Historically we are experiencing the second PISA shock – said education policy analyst Péter Radó reacting to the conclusions of OECD’s 2016 PISA report on Hungary. During his lecture he said the situation of the Hungarian education system has been affected by numerous trends, which are concerned in the report, as well. Consequently the researcher warned about three main phenomena, which may be challenges for the education system.
The first challenge is the steady increase of time spent in the education process. The researcher highlighted that secondary education in Hungary today is regarded as the primary education had been in the 20th century, justifying the prolonged time spent in pre-school education and professional and vocational trainings. On the contrary, the number of 18-year-olds studying in secondary education has been gradually decreasing since 2011 – which may raise concerns in the future.

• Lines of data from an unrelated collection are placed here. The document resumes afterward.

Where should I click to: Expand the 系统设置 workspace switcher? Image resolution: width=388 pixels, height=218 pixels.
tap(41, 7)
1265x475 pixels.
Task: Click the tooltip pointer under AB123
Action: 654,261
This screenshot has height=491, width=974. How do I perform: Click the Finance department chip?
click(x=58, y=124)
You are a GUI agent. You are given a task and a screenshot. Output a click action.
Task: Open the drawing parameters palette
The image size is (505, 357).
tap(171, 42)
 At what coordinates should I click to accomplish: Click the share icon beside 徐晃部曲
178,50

Second, the analyst believes the revaluation of knowledge has also caused problems. By the 21st century, the knowledge being present in education has also depreciated, while the knowledge bases have become outdated. Education has to concentrate on utilizing this knowledge as tools in order to develop student skills, as skills regarding understanding and utilization – on contrary with lexical knowledge – have been valorized. The researcher added education systems have been widely democratized, creating a ’knowledge minimum’ instead of general knowledge. He added Hungary has been underperforming in this context – the number of those underperforming in education has increased significantly since 2009.

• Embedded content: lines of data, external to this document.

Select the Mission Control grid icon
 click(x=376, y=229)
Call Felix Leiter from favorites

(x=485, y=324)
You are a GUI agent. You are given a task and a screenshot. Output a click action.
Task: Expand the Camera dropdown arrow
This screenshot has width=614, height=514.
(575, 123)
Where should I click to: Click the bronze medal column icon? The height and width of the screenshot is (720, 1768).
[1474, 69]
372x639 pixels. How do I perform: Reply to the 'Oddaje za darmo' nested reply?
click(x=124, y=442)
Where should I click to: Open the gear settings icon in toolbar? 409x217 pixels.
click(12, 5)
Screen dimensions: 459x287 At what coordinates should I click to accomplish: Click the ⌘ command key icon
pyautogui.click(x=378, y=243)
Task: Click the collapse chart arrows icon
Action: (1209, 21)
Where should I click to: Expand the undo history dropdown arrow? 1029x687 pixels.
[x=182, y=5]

Third, the more dramatic economic and social costs of failure and underperformance has also become a serious challenge to tackle. Connecting to this issue, the number of skills needed for many jobs have increased due to significant developments in demographics and technology. Satisfying the emerging needs of the industrial and service sectors thus collides with the skills shortage of laborers today.

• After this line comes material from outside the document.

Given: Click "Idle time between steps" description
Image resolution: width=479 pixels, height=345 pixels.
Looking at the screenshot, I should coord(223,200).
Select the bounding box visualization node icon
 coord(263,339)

According to Radó, the consequence of emerging trends is that inclusive education has become the centre of education development. On the contrary, the Hungarian system has been reproducing school failures more than ever – the number of those lacking the most essential skills regarding all 3 basic competences measured has increased, as stated in the report. Reacting to the steady increase of functional illiteracy, the education researcher said „the performance of the Hungarian education system is absolutely dramatic.”
Nonetheless, educated parents may be of service to education development: in Western countries education systems are not influenced by only the state, but parents, as well, which might serve as an example.